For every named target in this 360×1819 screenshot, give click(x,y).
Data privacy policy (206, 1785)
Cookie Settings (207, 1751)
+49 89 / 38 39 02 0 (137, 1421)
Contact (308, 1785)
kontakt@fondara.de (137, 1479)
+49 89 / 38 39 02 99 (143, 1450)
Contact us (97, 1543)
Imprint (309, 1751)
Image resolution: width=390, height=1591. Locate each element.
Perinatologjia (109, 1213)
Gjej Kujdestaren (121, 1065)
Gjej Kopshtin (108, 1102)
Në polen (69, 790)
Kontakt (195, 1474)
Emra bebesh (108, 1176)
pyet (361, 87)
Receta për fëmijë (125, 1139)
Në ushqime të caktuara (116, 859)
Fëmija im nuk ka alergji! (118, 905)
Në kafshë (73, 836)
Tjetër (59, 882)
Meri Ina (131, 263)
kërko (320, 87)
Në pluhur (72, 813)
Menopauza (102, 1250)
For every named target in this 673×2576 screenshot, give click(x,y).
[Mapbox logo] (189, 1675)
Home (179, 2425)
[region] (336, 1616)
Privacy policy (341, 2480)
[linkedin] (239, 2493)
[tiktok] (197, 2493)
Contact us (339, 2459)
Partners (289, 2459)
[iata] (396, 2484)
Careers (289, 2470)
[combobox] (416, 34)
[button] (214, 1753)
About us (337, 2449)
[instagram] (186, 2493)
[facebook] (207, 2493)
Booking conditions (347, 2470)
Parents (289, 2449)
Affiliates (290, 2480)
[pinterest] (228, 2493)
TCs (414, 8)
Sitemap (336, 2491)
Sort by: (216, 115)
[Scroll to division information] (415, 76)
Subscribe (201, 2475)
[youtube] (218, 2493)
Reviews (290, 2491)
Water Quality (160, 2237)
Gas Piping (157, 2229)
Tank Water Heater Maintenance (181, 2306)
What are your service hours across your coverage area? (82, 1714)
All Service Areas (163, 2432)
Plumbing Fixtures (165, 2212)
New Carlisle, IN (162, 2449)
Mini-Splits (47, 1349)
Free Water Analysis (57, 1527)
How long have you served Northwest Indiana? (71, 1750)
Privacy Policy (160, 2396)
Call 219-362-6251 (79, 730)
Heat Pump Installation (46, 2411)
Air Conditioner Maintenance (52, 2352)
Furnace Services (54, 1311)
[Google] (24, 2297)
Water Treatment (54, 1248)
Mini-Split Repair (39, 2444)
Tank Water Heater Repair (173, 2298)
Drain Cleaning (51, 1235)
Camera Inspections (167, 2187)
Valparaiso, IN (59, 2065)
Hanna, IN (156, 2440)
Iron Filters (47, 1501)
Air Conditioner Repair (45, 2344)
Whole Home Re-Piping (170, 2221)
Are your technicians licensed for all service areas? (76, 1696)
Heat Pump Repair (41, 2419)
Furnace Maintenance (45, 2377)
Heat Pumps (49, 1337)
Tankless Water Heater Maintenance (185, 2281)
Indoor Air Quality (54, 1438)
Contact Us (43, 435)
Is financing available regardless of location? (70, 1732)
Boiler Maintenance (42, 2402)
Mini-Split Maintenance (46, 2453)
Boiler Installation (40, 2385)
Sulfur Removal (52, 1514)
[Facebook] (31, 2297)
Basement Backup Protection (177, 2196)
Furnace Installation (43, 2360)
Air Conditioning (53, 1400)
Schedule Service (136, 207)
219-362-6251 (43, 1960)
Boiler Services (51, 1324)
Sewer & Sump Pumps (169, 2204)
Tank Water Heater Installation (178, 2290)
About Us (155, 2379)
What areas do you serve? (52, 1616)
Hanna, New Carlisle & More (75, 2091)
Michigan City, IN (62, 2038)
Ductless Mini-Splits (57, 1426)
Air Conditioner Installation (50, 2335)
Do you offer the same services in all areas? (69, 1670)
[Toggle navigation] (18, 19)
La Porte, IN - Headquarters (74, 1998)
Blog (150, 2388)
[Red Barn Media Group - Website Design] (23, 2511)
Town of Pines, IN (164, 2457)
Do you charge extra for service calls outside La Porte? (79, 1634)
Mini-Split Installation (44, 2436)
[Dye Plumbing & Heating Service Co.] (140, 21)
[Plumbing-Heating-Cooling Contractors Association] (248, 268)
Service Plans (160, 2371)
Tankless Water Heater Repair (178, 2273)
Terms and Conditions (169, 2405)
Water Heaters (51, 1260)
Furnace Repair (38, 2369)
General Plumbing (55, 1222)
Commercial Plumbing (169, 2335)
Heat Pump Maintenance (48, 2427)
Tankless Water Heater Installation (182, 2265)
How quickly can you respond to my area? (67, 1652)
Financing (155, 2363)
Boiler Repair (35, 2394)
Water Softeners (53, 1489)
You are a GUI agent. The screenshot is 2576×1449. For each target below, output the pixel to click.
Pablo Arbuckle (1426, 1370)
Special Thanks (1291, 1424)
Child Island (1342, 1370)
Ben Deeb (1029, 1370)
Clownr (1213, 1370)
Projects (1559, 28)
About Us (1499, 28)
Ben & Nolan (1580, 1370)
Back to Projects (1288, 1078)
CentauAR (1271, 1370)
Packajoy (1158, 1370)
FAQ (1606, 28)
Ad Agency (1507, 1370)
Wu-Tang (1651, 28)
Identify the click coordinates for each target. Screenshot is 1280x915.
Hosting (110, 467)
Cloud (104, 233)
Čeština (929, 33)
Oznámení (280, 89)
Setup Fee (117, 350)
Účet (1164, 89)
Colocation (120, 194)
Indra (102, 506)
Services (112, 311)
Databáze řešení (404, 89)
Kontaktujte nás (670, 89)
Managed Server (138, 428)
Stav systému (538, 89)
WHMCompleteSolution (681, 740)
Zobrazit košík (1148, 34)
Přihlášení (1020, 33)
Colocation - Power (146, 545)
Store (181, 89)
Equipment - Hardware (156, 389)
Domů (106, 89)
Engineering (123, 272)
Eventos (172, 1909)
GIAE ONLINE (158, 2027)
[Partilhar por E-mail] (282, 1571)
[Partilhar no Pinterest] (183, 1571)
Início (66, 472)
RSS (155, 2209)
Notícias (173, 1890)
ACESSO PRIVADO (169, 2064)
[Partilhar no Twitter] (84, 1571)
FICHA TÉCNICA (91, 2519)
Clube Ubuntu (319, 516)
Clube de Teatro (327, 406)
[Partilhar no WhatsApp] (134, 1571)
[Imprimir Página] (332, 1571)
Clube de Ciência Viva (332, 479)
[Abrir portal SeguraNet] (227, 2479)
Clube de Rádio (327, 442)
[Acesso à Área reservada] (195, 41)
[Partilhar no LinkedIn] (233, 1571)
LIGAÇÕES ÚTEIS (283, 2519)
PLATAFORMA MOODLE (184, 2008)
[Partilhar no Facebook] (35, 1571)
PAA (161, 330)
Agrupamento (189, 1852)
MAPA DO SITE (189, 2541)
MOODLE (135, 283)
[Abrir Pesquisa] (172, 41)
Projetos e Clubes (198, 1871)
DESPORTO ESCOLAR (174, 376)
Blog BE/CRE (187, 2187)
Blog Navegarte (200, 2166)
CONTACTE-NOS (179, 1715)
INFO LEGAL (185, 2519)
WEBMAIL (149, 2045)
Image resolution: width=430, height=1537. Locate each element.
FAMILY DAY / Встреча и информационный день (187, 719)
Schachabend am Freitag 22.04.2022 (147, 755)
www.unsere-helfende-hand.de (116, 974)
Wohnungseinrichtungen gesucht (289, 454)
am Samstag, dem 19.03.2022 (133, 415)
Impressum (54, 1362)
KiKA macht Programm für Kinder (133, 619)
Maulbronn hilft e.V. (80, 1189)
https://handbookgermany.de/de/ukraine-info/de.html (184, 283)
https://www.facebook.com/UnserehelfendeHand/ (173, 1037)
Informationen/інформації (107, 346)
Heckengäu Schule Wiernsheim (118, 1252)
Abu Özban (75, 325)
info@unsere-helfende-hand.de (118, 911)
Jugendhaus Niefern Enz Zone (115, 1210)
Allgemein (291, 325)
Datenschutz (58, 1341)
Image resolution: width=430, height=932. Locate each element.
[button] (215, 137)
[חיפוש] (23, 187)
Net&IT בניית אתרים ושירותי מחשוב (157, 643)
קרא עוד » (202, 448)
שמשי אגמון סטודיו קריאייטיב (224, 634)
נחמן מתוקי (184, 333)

________________

- _Your assignment_
Check the listing for the word "resolution". Show each line that has it.

- _Output of the exercise_
Image resolution: width=390, height=1591. Locate each element.
Image resolution: width=430, height=1537. Locate each element.
Image resolution: width=430, height=932. Locate each element.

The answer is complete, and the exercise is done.